Typically in our outage statistics, we’re used to seeing a steady rise in the number of overall outages from January through March; and 2022 appears to be following a similar pattern, albeit with a lower number of outages overall. I say “appears to be” because there are a couple of deviations from the standard pattern.
First, January and February have been remarkably similar in terms of the outage numbers that we observed in each month. While it’s too early to make a definitive call on March, the month is trending fairly similarly to the first two months of this year.
And although I anticipate the typical “step pattern” of outages increasing month-over-month to continue in 2022, the size or cadence of the steps we’ve observed so far between January and March appear to be smaller than in previous years.
There’s also a noticeable step down in the absolute number of outages to date in 2022 when compared to prior corresponding periods. I should also note that this comparison does not include the anomalous impact of the start of mass work-from-home arrangements in March 2020. In looking at month-to-month outages, it’s clear the absolute numbers are down in 2022 and there is less variation from month to month.
And remember, this is occurring against the backdrop of growing amounts of Internet and cloud infrastructure being deployed worldwide.
The cloud infrastructure market alone brought in an extra $49 billion in the past year. Astronomical business growth is driving a huge increase in data center builds, cable lays and general infrastructure expansion. More infrastructure means more stuff we can instrument, and more moving parts means more potential points of failure or things that could go wrong. If past experience is any indicator, it would be entirely realistic to expect to see more failures occur more often.
Yet, they aren’t.
There’s a logical explanation for this, but also a potentially anomalous one, as well.
The logical explanation is that all the years of effort put into operational and infrastructure resilience is paying off. As engineers, we always design our own networks with resiliency in mind but had to rely, at some point, on other parties to carry our traffic. Resiliency between those different networks varied, and we were only ever as good as the party with the lowest resiliency or our ability to create workarounds.

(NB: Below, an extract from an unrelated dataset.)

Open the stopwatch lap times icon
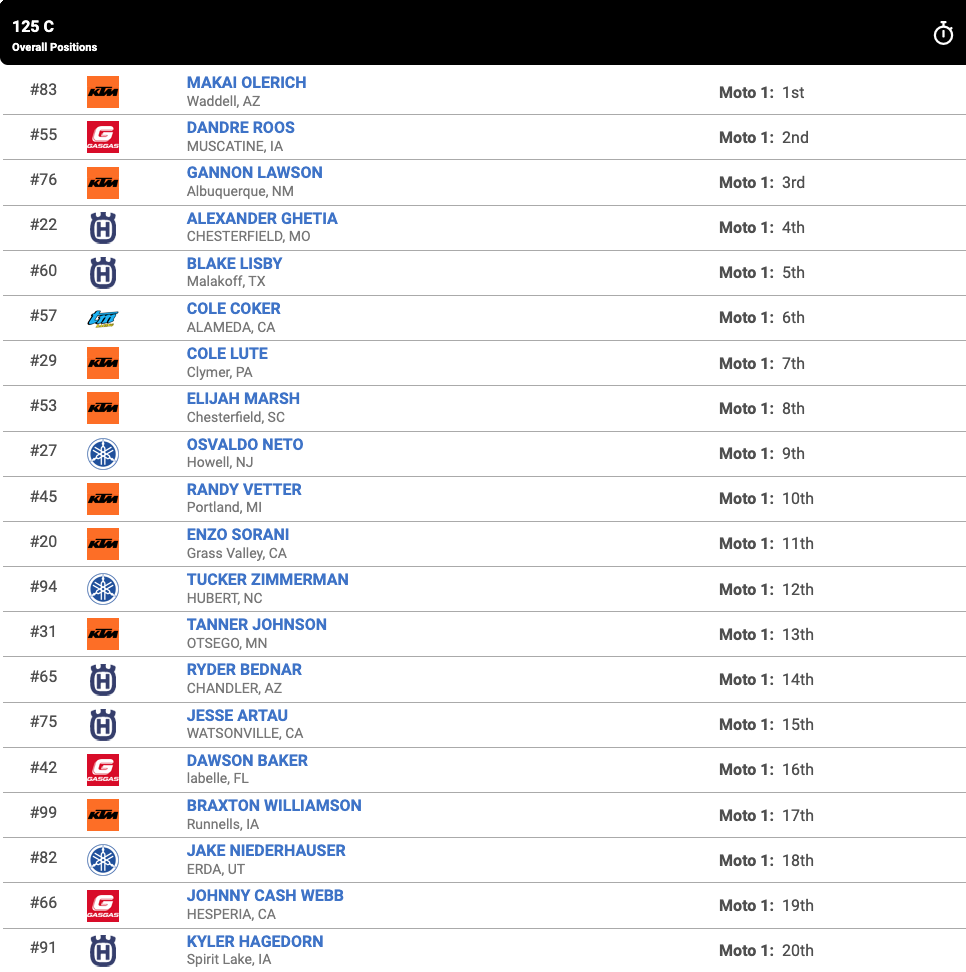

Network conditions that might once have resulted in significant user-impacting incidents are mitigated well before anything particularly adverse is able to occur. Now, given the broad focus on site reliability engineering (SRE) and the addition of ‘Ops’ to just about every possible IT discipline (DevOps, SecOps, AIOps, etc.), it’s possible we’ve turned a corner on collective resiliency, such that when we (or our packets) do encounter degraded conditions, engineers are alerted. Workarounds can be quickly initiated, such that the user impact is low to negligible.
That doesn’t mean that significant outages will disappear completely. Of course, we’re witnesses to an increasing and diverse footprint when it comes to services and the associated service delivery chain, architected to provide services to a global user base. As we’ve previously discussed, a failure in a single part of that delivery chain environment can cause significant user-impacting issues. By having visibility across all the components you rely on, you can be better positioned to make changes to each one based on ambient conditions. You might change where your data is served from, how a container is accessed, or even the ISP or path to or from your equipment to avoid an outage or a catastrophic failure. The options available will depend a bit on your organization’s access to redundant capabilities, but this agility in network design is achievable.
The other explanation (for a start of the year with fairly stable outage numbers month-on-month and fewer outages overall than past years) is that 2022 is a bit of an anomaly because it started out more slowly than previous years. Whereas in past years, business activity really kicked off in earnest in February, it seemed that organizations have taken a bit longer this year to get into gear. Things are happening now—the sales kick-offs are done, the virtual events are back and there seems to be more activity generally. But this is effectively a month to six weeks later than other years.
It is possible that this is playing out in outage numbers: a muted start to the year by business has flow-on impacts. And, as the move to a more hybrid and distributed workforce expands around the globe, we might continue to see an adjustment in terms of the “typical” outage numbers, when compared to similar periods in previous years, essentially marking a shift away from what we’d determine to be traditional patterns. Time will tell.